# Help with setting cake price.



## baker63 (Nov 28, 2006)

I have been struggling with our cake pricing. So let me give an example and ask my questions.

My ingrediant cost for our 1/2 sheet cake (cake made with butter and a real Italian buttercream) is $18.06.

This number is just the ingrediant cost, there is no labor included or overhead.

Question is there a percentage that I should maintain from what I charge to what the ingrediants cost is.

For example if I price the cake at 50 dollars am I high enough.

Question 2: If I cost it by figuring out all my costs labor, overhead, paper ingredianets etc and then apply my expected profit percentage top of all of my costs, what is a reasonable percentage in the baking industry.

I have a bakery in an area that appreciates great food, but I really have to watch what I charge. I have no compeditors near me that makes baked goods using the ingrediants that we do.  We make our cakes from good local products, no shortening or margerine all butter and no preservatives. After doing my yearly books, I am suspecting that we are not charging enough for some of our products as the ingrediant costs seem a little high.

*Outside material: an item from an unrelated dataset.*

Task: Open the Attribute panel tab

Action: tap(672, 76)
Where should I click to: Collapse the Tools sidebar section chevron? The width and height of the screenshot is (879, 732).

Question 3 what is a good ratio of cost of ingrediants vs gross sales at the register.

I really would appreciate some advice here from bakers and pastry chefs with their own buisness or have run them. This is causing me to loose sleep and I really could use some advice here.

Thank you very much


----------



## dominique (Jan 15, 2001)

Hi! I've never had to worry too much about pricing as I've mostly worked in hotels or restaurants where there's an executive chef who deals with these things, but I see no one else has answered this yet so I'll do my best to at least throw some things out there..

The primary thing is food cost.. it would be a good thing to figure out what you want/can afford your food cost to be. sometimes you can sell something with a 50% food cost, because you sell other things with a lesser percentage of food cost to make up for it. Most places I've been, an overall food cost over 30% is really high. Selling a cake for $50 that costs you $18 is a high food cost... but then there's also 'what the market will bear' to consider.. what are other cakes in the area selling for? It sounds like they're going for less because they're using lesser ingredients.. but people will pay more if you're advertising better quality.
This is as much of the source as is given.